Editor R Nirmal has rarely given interviews. The timid, young editor chose to stay away from the limelight ever since his debut with Saattai in 2012. The arrival of Beast, his biggest project yet, however, changed things for Nirmal. The hype and anticipation surrounding the project turned the cameras and lights toward him, and Nirmal has finally decided to open up.
Beast marks the third collaboration between Nirmal and filmmaker Nelson, after Kolamavu Kokila and Doctor. Speaking about their association and his contribution to shaping a film from its nascency, Nirmal says in his polite baritone, “With Nelson sir, we discuss the story as a one-liner before going on the floors and if there are aspects that need corrections, we address them on a story-level itself.”
Nirmal adds that Nelson is receptive to feedback, and it gives the editing team space to posit ideas for the betterment of the film. “There have been few instances where we have pointed out issues like the tone and mood of a scene, and Nelson sir is all ears if the suggestions sharpen the film,” Nirmal shares.
One of the primary jobs of an editor, who is the first audience of a film, is to bring a new perspective to the vision of a filmmaker who has spent months on writing and filming. “If a scene sticks out like a sore thumb in the narrative, I communicate it to the filmmaker, and if they believe that it’s integral to the proceedings, then we go ahead with it. Else, we let it go.”
One of the most successful editors in the field, A Sreekar Prasad, once stated that he watches the rushes when the film is under production and shares his takeaways with the filmmaker, allowing them to rectify the issues right from the next day of the shoot. Nirmal reveals that he shares a similar dynamic with Nelson. “For instance, the team asked for my suggestion about the scenes, whether they worked or not, before dismantling the film’s set. We would receive the rushes the very next day after they are shot, and we would immediately give our feedback to Nelson sir.”

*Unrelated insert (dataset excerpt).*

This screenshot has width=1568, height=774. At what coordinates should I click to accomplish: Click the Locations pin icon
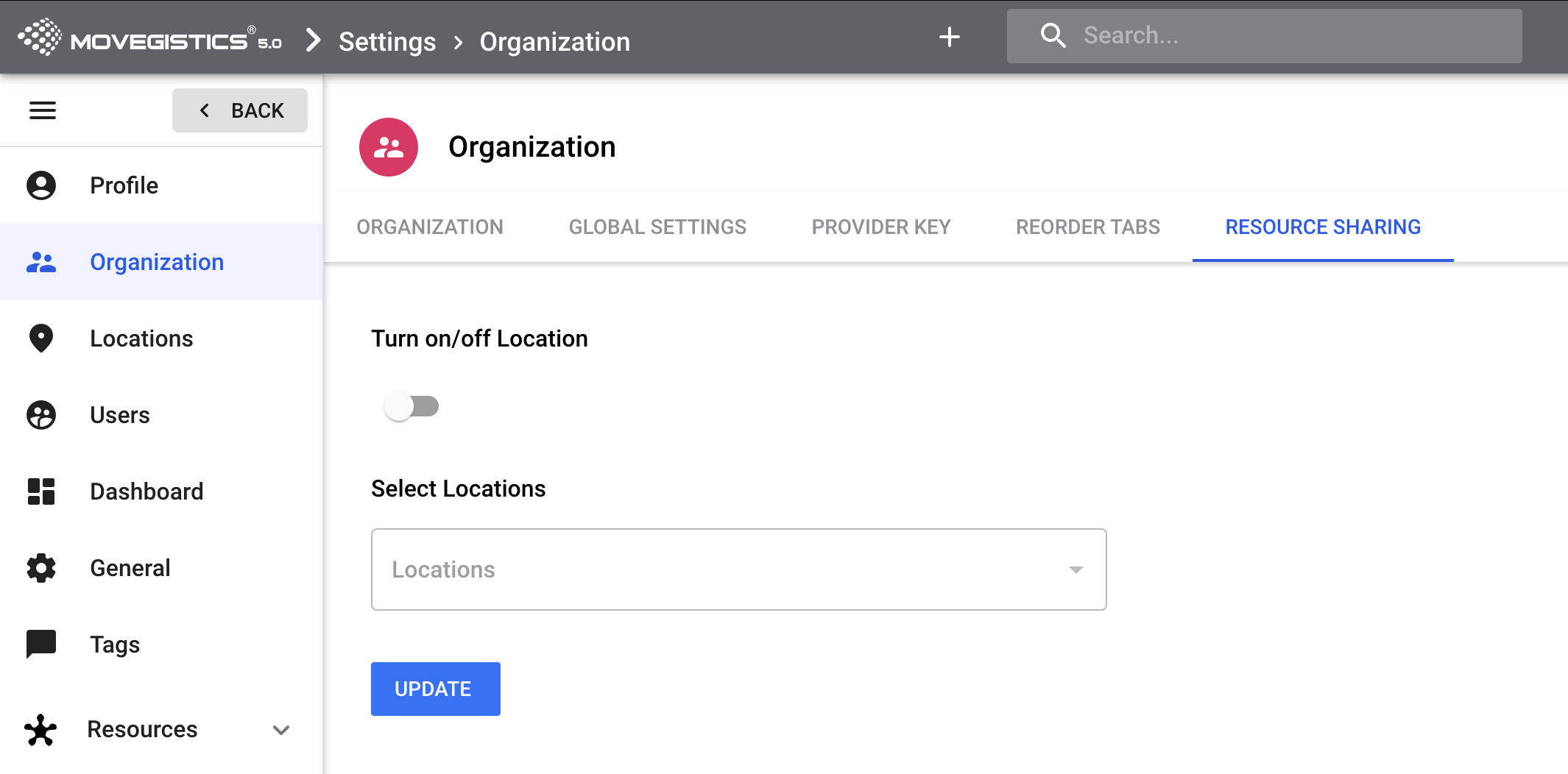(41, 338)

Beyond these creative and storytelling choices, Nirmal is likely to remember Beast as a milestone, both on a professional and personal front. Being an ardent admirer of Vijay, Nirmal shares that he had a sense of accomplishment while working on the film. “Vijay sir is the topmost hero right now and happiness of being associated with his film is natural. I remember watching the rushes of a fight scene on the first day. Semmaya pannaru. When he performed so brilliantly, as a fan, it inspired me to work with double the force from the first frame to the last.”